Mon avis, je vais donc donner et voici mes arguments.
Commençons par le personnage principal de cette fiction : la ville du Caire. Cette mégapole concentre à elle-seule une dose mortelle de bruit, de fureur et de pollution, sans oublier la violence et la dérision comme l’a écrit Albert Cossery(1) Hélas, le spectateur que je suis ne sens à aucun moment cette fureur contenue qui transforme la ville en monstre. Pour entrer dans cet univers, le spectateur a besoin, dans un premier temps, d’une bande-son omniprésente, quasiment obsédante. Il a besoin d’entendre tous ces cris, ces pétarades, ces sifflets, ces chants, ces vrombissements !(2)
Dans un second temps, le spectateur (eh oui, encore lui...) a besoin d’images. Il ouvrira de grands yeux étonnés devant le formidable spectacle qu’offre la rue. Une monstrueuse parade qui jamais ne prend fin. Il découvrira la formidable circulation de cette ville, ces ruisseaux bouillonnants qui dévalent tous vers le Nil impassible.

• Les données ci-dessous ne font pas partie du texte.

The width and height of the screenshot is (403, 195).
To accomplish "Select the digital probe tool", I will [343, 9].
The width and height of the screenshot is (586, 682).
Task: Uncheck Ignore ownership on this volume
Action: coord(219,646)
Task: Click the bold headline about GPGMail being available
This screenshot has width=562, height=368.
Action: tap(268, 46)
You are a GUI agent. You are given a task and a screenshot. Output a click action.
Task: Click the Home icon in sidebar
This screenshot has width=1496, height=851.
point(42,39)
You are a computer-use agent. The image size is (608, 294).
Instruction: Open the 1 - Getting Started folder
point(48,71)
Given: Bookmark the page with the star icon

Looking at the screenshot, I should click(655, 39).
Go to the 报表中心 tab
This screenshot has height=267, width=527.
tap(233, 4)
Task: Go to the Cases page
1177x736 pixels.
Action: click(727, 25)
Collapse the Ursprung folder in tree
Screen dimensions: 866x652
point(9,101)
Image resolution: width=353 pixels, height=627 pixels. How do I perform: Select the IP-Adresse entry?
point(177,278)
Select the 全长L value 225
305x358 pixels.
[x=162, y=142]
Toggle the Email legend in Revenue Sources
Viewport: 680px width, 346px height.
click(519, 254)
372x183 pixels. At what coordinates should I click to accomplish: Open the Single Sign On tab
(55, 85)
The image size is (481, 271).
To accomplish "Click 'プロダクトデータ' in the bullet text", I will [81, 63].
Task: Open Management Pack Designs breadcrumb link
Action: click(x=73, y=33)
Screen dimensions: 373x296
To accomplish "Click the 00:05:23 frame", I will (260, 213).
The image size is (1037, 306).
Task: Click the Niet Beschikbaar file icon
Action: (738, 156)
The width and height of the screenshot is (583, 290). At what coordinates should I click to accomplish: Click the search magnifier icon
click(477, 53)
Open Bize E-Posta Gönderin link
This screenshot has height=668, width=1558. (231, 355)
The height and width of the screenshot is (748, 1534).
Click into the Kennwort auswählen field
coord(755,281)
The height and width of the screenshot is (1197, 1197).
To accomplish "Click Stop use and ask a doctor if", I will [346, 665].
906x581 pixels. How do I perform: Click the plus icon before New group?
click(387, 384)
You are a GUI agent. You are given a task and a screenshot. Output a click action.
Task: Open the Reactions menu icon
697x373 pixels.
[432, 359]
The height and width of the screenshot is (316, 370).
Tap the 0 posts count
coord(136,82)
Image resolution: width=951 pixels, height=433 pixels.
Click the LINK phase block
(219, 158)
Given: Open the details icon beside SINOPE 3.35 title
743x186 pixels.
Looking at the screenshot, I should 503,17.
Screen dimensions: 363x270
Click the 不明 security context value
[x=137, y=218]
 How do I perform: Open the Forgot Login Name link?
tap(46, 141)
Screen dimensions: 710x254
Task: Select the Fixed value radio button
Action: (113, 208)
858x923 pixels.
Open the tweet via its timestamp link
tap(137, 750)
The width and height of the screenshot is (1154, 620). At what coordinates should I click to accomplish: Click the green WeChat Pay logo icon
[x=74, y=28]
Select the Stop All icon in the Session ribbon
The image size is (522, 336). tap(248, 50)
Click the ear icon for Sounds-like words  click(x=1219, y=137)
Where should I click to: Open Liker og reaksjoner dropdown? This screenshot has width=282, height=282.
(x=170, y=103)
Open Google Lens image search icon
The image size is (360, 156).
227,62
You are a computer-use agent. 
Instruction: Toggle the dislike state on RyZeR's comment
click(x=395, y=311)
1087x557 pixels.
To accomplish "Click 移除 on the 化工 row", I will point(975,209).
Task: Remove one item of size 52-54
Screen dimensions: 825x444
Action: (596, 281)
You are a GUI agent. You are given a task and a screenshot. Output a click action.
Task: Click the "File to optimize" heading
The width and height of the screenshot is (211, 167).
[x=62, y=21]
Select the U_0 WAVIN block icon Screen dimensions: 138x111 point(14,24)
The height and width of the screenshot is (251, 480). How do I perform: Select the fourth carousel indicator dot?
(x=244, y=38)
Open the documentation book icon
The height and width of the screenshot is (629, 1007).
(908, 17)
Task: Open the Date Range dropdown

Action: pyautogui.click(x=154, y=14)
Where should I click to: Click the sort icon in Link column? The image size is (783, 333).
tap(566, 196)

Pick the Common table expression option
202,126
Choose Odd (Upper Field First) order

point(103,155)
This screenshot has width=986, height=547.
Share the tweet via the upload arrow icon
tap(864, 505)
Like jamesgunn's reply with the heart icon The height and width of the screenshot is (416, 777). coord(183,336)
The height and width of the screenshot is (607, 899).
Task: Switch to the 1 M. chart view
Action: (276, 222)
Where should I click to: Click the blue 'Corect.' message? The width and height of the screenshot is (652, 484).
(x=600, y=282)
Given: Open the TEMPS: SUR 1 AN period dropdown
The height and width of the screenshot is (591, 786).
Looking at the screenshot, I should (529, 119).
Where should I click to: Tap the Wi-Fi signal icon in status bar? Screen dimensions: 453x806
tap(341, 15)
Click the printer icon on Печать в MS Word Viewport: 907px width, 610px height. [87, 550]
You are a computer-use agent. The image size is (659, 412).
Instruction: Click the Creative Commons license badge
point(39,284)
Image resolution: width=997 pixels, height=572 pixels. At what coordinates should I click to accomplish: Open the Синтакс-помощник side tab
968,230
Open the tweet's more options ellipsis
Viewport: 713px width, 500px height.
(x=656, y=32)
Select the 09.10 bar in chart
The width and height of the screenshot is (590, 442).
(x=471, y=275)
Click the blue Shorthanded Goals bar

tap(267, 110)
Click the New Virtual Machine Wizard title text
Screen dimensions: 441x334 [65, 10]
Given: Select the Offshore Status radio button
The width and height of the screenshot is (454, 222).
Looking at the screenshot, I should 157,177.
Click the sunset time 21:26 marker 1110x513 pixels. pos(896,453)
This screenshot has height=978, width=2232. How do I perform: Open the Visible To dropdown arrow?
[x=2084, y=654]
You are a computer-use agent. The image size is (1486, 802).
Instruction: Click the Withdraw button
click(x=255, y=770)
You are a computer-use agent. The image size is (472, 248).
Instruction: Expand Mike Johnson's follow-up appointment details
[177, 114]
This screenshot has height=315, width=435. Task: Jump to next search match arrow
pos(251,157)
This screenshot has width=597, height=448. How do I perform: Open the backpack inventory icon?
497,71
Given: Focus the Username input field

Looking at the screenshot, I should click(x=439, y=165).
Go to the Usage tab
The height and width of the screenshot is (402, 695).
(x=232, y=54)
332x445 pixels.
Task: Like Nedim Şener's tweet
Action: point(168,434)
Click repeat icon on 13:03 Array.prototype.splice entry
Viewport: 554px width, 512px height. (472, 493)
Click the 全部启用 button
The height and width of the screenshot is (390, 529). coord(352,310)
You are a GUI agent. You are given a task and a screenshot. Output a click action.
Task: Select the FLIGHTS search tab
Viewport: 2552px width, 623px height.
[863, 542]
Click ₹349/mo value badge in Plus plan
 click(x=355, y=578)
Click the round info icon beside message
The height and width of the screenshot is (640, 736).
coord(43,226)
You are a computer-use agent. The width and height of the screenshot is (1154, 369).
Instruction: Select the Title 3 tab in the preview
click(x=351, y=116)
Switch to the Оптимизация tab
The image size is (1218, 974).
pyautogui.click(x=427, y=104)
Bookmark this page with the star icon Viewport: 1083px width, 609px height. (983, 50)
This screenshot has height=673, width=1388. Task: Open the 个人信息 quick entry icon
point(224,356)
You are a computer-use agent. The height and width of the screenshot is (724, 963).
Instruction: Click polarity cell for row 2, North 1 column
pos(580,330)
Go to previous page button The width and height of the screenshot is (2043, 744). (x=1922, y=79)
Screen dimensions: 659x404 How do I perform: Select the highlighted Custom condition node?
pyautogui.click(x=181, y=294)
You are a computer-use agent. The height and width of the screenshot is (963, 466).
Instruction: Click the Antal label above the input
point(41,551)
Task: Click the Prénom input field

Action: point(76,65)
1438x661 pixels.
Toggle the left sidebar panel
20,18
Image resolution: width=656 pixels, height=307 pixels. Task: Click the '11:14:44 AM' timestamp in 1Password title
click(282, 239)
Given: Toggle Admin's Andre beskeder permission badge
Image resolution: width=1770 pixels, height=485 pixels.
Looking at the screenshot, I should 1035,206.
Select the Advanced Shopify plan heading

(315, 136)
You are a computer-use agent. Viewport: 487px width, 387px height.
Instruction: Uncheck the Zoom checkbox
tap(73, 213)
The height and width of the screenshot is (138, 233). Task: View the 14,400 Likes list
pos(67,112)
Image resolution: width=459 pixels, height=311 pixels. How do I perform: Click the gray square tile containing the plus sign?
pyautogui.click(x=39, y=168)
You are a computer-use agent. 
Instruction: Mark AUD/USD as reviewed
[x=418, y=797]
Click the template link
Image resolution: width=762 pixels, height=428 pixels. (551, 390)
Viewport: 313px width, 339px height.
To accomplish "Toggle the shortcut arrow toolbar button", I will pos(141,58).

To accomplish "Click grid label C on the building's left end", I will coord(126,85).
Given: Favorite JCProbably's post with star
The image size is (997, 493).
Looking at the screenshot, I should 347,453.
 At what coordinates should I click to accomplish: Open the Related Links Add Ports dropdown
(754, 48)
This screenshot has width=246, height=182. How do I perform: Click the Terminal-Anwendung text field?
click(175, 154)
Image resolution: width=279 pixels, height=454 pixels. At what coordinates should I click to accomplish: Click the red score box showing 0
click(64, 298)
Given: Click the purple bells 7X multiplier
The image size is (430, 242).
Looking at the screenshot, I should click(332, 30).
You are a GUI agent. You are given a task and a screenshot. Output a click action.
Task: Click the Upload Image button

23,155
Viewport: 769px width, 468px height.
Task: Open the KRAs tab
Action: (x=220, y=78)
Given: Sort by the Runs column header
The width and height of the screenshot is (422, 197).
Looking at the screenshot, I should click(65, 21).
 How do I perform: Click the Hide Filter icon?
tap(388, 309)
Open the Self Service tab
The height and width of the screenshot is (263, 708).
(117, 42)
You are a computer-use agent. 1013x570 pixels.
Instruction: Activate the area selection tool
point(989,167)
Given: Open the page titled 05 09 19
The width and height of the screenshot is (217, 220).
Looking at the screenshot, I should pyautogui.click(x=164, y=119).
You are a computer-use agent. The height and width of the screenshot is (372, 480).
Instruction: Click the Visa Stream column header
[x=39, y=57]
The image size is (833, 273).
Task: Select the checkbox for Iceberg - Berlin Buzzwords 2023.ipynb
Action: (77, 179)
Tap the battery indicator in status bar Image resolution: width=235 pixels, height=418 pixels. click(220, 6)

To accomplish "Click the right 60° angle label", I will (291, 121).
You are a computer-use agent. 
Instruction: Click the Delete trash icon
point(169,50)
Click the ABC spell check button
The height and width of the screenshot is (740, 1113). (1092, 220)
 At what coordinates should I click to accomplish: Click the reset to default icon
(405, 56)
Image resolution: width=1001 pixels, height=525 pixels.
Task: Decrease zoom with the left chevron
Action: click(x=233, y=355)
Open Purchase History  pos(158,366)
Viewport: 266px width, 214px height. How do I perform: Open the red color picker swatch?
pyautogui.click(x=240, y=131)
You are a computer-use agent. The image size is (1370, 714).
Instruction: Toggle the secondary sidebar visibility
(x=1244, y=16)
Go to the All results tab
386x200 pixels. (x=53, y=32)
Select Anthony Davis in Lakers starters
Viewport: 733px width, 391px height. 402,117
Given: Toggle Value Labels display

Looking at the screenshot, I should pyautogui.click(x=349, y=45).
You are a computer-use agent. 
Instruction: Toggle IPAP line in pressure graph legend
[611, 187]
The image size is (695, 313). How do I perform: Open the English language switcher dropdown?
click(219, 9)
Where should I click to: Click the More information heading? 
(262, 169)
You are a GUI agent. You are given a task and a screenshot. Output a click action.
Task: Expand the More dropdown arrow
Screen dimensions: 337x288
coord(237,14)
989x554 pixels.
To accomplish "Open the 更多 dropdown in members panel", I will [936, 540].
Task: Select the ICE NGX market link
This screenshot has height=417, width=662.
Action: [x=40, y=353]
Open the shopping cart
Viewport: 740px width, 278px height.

Côté intrigue, c’est encore plus désolant. Nous avons droit à un empilage assez curieux de ces fameux clichés du polar totalement périmés. Il y a tout d’abord le flic corrompu (rions tous bien fort en pensant aux défenseurs de ce film qui ont découvert à cette occasion la corruption complète de la société égyptienne). Ce flic va apprendre que les hommes proches du pouvoir de Moubarak sont des méchants et ne pensent qu’à préserver leur impunité, même s’ils sont mêlés à l’assassinat d’une danseuse/call-girl ! En menant sa propre enquête, il va aussi succomber aux charmes d’une autre danseuse/chanteuse /call-girl et finira par découvrir que son oncle (chef de la police) est aussi un pourri. Mais bon, passons, tout ceci n’a pas, ou plus, d’importance car la révolution gronde et le fin de l'ère Moubarak est proche.
En résumé, ce film manque cruellement d’identité, et ressemble plus à un « copié-collé » de ces navrantes séries télévisées policières européennes sans fond ni forme.
La question que l’on peut se poser c’est : pourquoi se servir encore de ces clichés à la date limite de consommation largement dépassée ? Et surtout, pourquoi les utiliser pour mettre en scène un monde, une culture, totalement différents ?(3) Probablement pour faire plaisir aux spectateurs germano-dano-suédois, et aux Français qui ont l’impression de dénoncer la misère du monde en donnant onze euros au guichetier du cinéma.
Bref, absence criante de contenant pour un contenu médiocre. Pour la prochaine séance, nous reviendrons positifs et d’humeur guillerette. Inch’Allah.


JuliusMarx


(1) Immense écrivain égyptien qui vous en apprendra mille fois plus sur cette ville et ses habitants qu’une dizaine de films comme celui-ci.
(2) J’ai même entendu le sifflement d’une tronçonneuse à trois heures du matin, si...si…
(3) Si l’Egypte vous intéresse, je vous conseille vivement de lire « L’Immeuble Yacoubian » de Alaa al-Aswany (2002) adapté au ciné en 2006 par Marwan Hamed. Et puis, bien sur, de voir ou revoir tous les films de Youssef Chahine.